Attention à l’effet nocebo. Il existe cependant un phénomène relié à l’antithèse de l’effet placebo appelé l’effet nocebo. Il s’agit d’une situation où les anticipations négatives d’une personne diminueront l’impact d’un traitement. Ainsi, un(e) intervenant(e) qui laisserait voir qu’il(elle) a des doutes quant aux résultats de sa démarche pourrait créer ce phénomène et en réduire l’efficacité! En contexte de gestion de conflit, il appert donc qu’il ne s'agit pas d'une bonne idée pour un(e) médiateur(trice) de dire aux personnes concernées par la situation qu’il(elle) croit qu'elle a peu de chance d’être réglée. En effet, même si cela est vrai, le fait de partager cette opinion rendrait son travail moins efficace. 

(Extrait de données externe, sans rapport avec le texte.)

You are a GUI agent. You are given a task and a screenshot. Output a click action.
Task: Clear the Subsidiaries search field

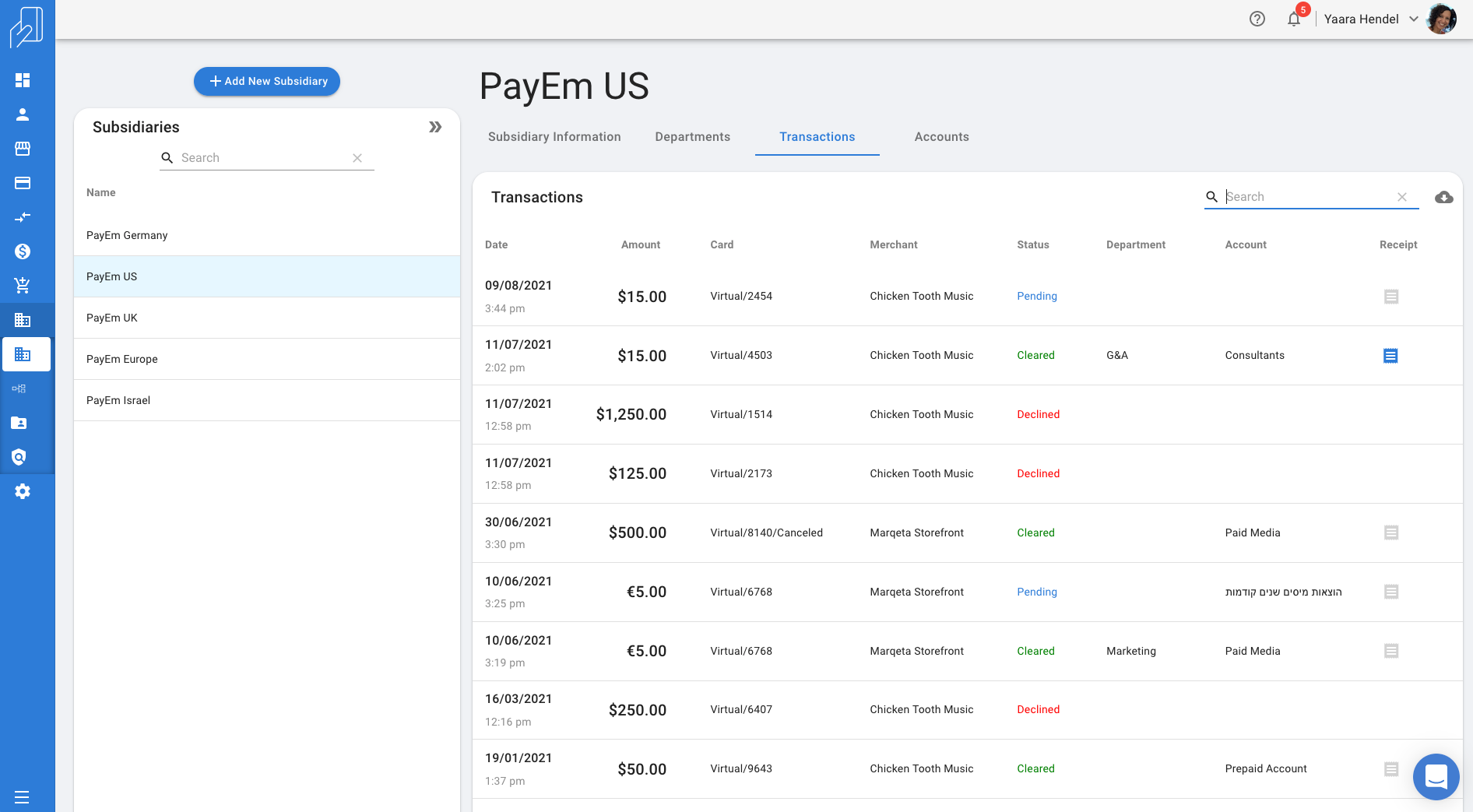pyautogui.click(x=357, y=158)
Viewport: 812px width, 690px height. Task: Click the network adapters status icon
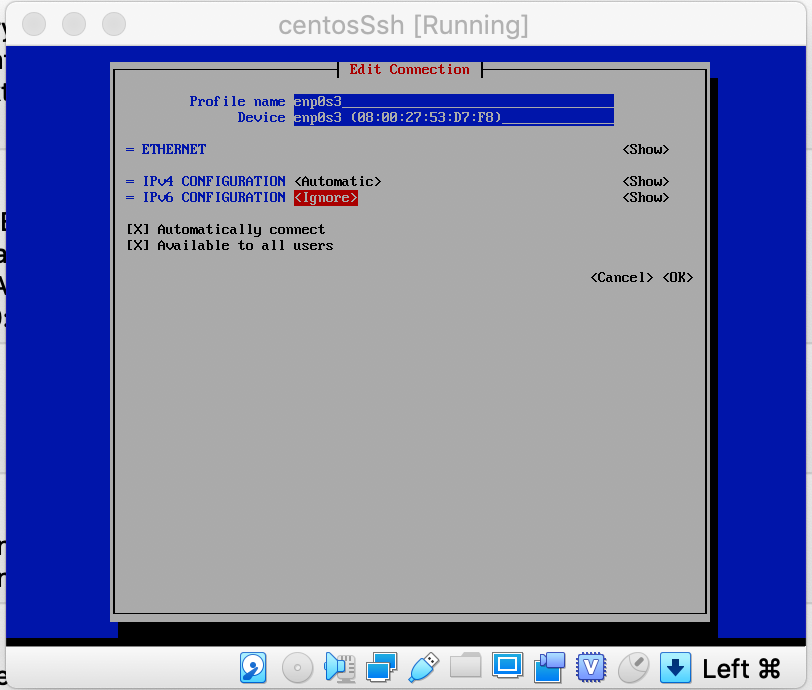(383, 668)
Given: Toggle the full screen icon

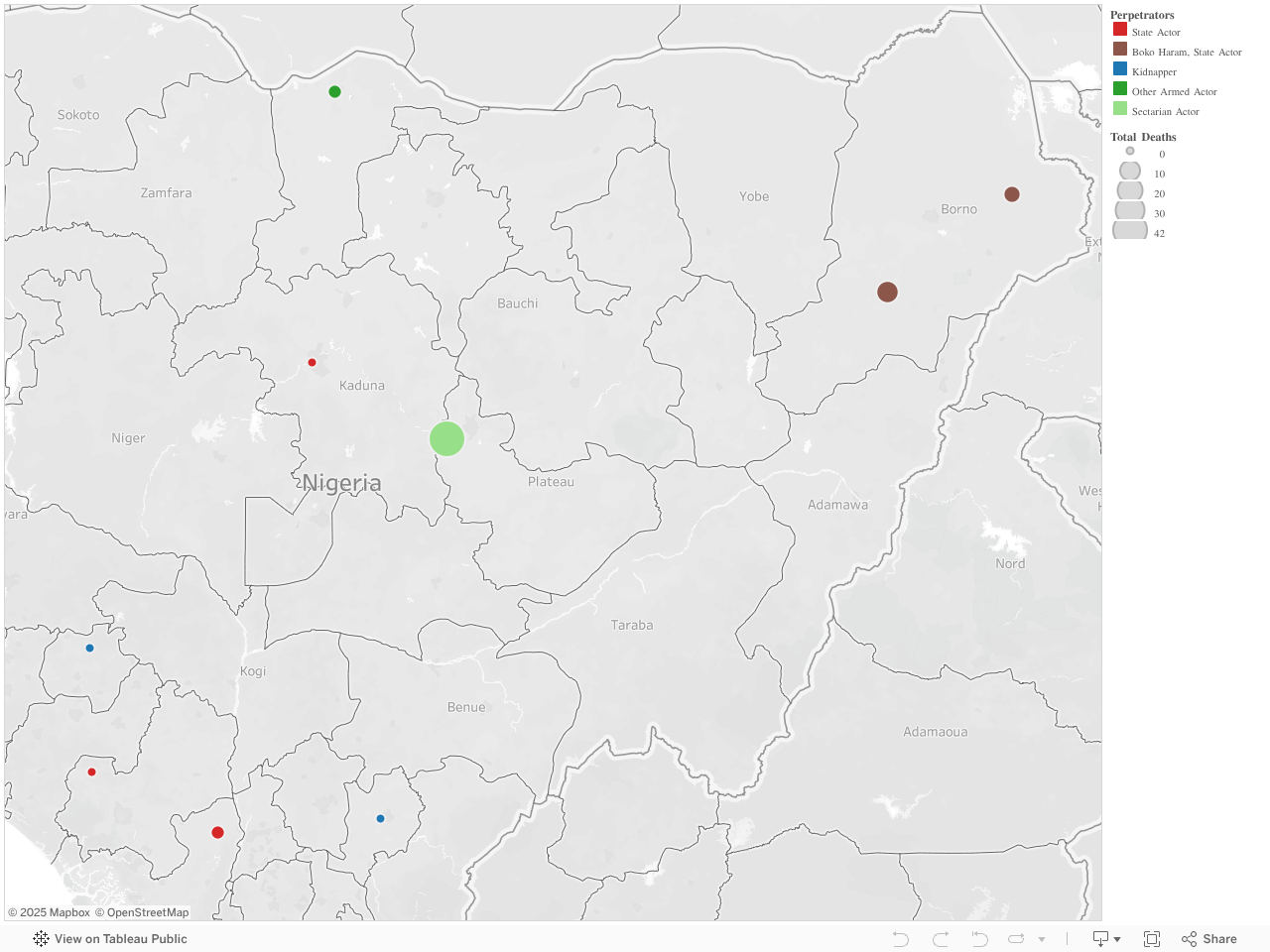Looking at the screenshot, I should tap(1151, 938).
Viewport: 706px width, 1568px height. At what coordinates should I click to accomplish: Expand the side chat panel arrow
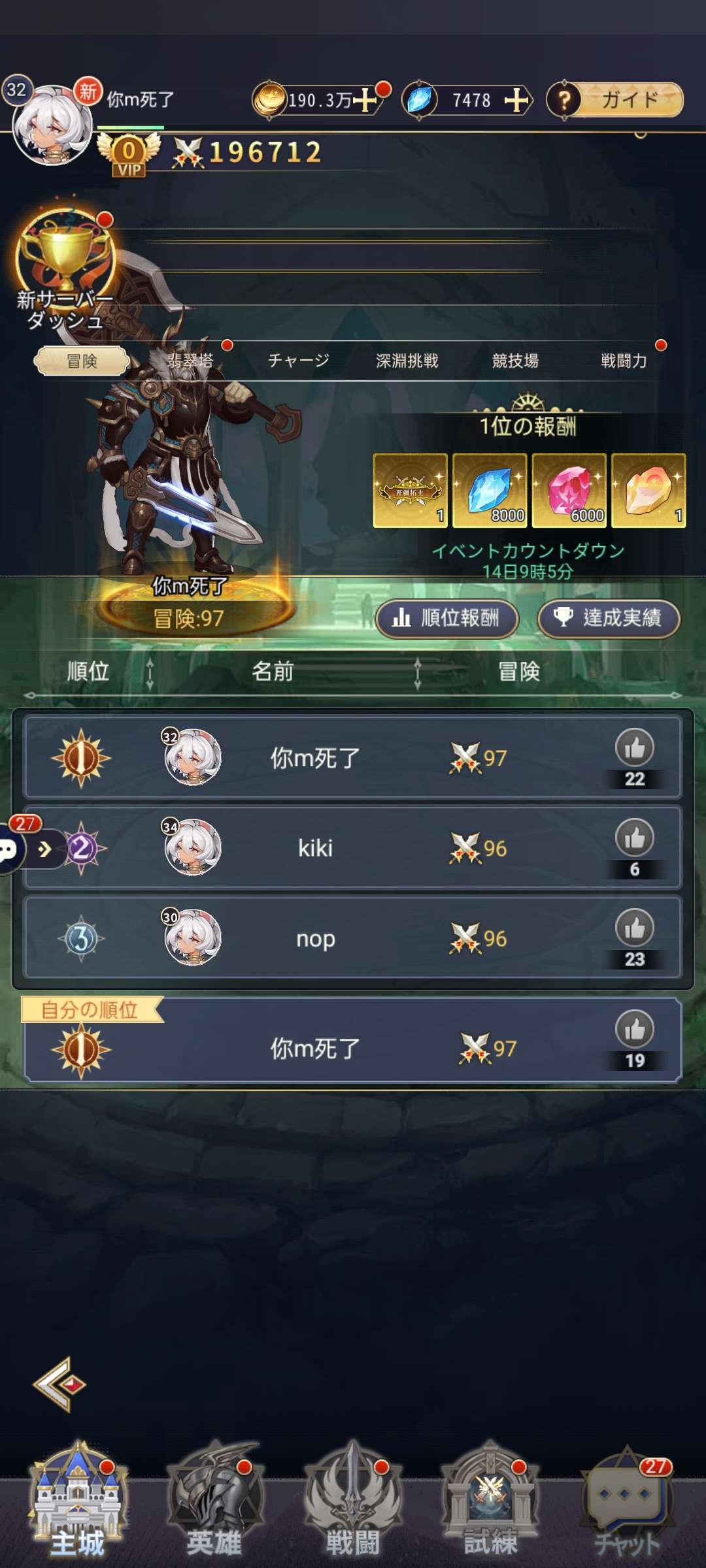click(x=44, y=849)
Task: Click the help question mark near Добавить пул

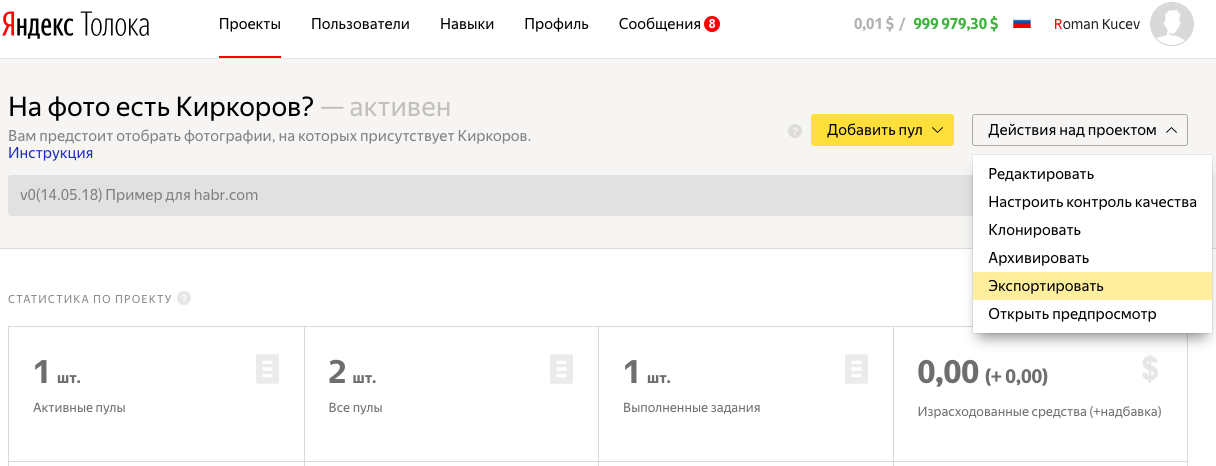Action: 795,131
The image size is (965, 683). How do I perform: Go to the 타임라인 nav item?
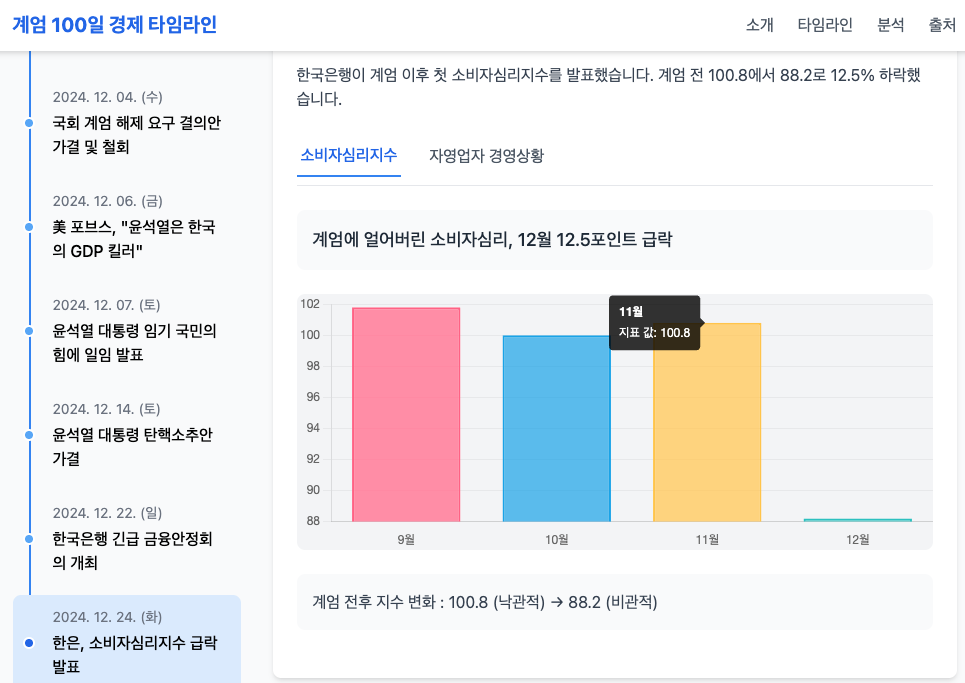point(825,25)
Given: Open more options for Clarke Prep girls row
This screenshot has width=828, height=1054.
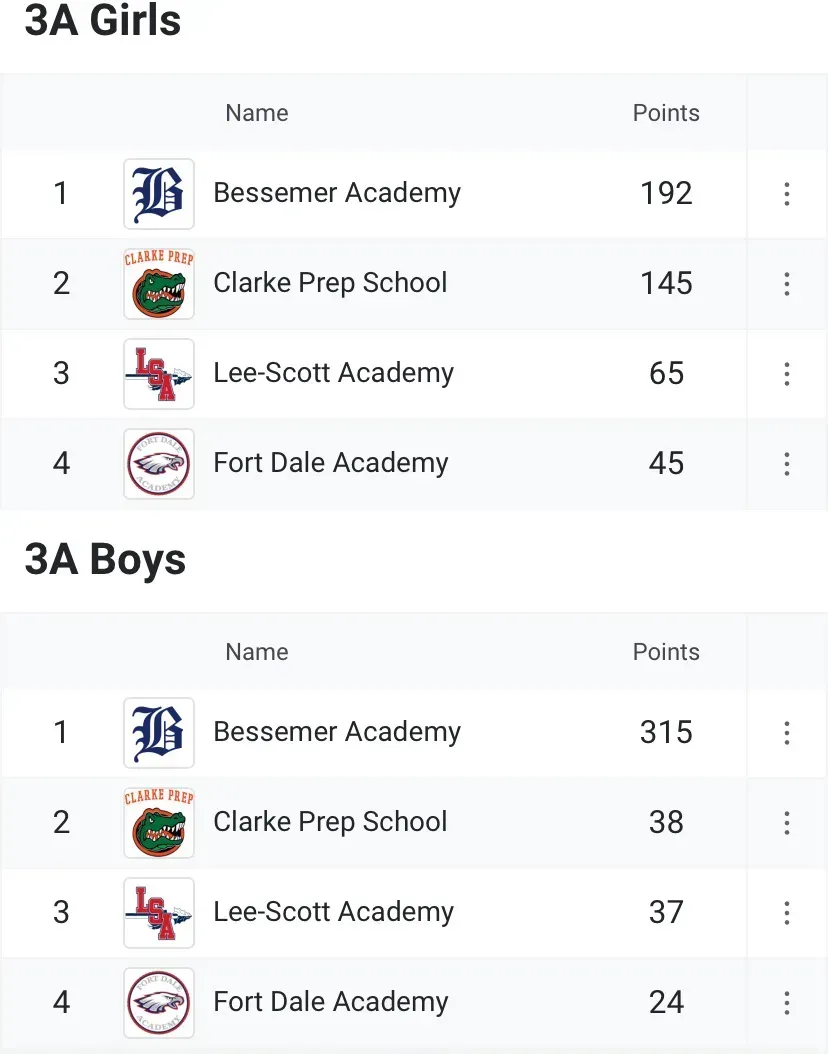Looking at the screenshot, I should [x=787, y=284].
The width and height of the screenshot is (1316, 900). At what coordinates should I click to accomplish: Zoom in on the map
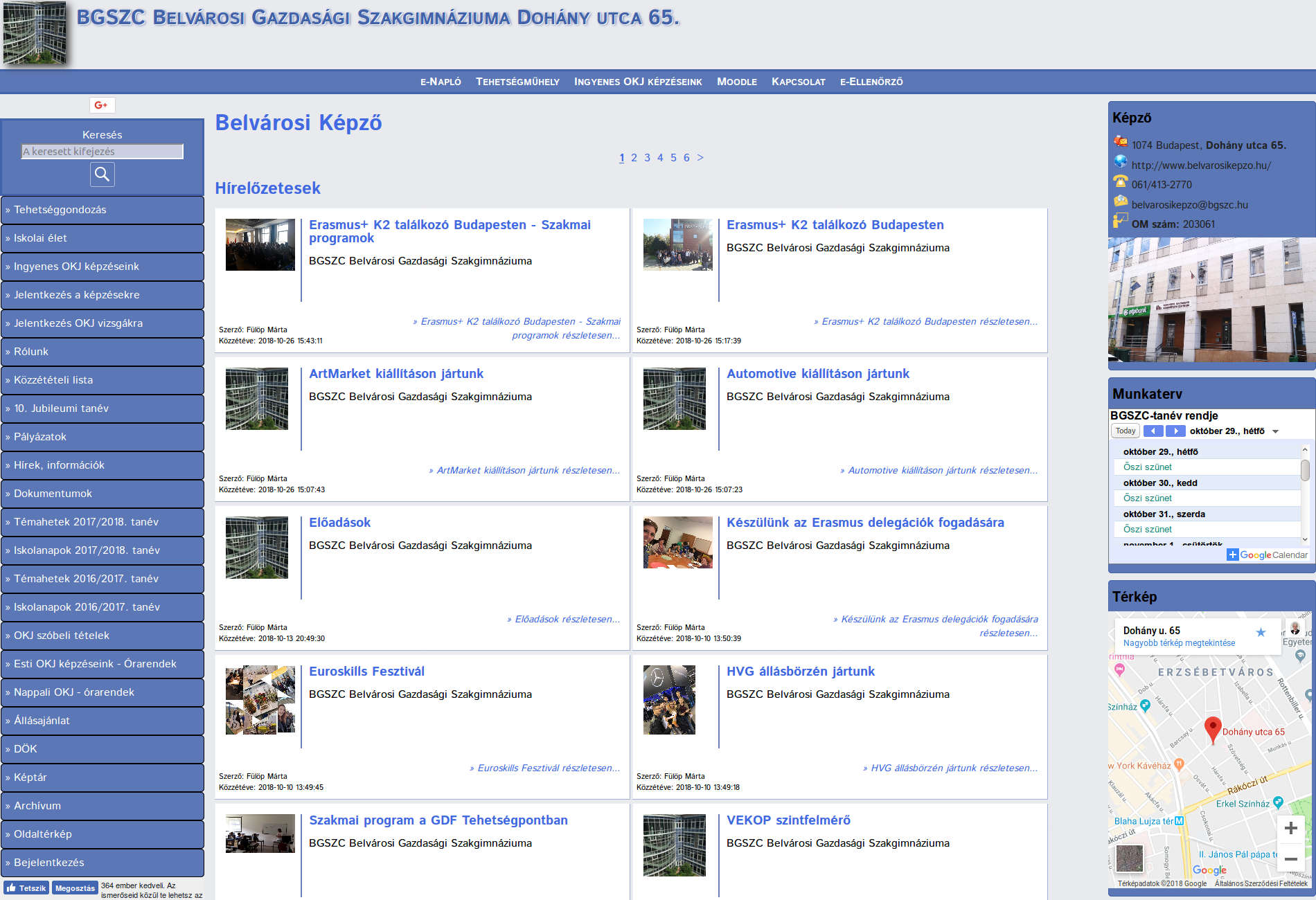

Par contre, il serait faux de conclure qu’on peut obtenir les résultats attendus en dépit d'une mauvaise intervention si on compense celle-ci par un effet placebo en affirmant qu’elle fonctionnera. Un(e) médiateur(trice) efficace est avant tout un(e) professionnel(le) qui sait diagnostiquer un conflit avec précision et qui choisit les meilleures stratégies de gestion en fonction des caractéristiques du différend. Ce que suggère cette chronique, c'est qu’un(e) médiateur(trice) avisé(e) peut amplifier l’impact positif de son travail en utilisant judicieusement l’effet placebo. L’idée est simplement de mieux prédisposer les participant(e)s aux procédés qu'il(elle) a déterminés. En fait, créer des anticipations positives chez ces personnes constitue une part importante du traitement d’une situation conflictuelle. D'autant plus que si l'intervenant(e) ne croit pas lui(elle)-même en la possibilité de régler le conflit, comment espérer qu'elles le feront davantage. 


Références 
  • BROWN, Walter A. Expectation, the placebo effect and the response to treatment. Rhode Island medical journal, 2015, vol. 98, no 5, p. 19. 
  • O'CONNELL, D. Sean. The placebo effect and psychotherapy. Psychotherapy: Theory, Research & Practice, 1983, vol. 20, no 3, p. 337. 
  • PETRIE, Keith J. et RIEF, Winfried. Psychobiological mechanisms of placebo and nocebo effects: pathways to improve treatments and reduce side effects. Annual review of psychology, 2019, vol. 70, p. 599-625.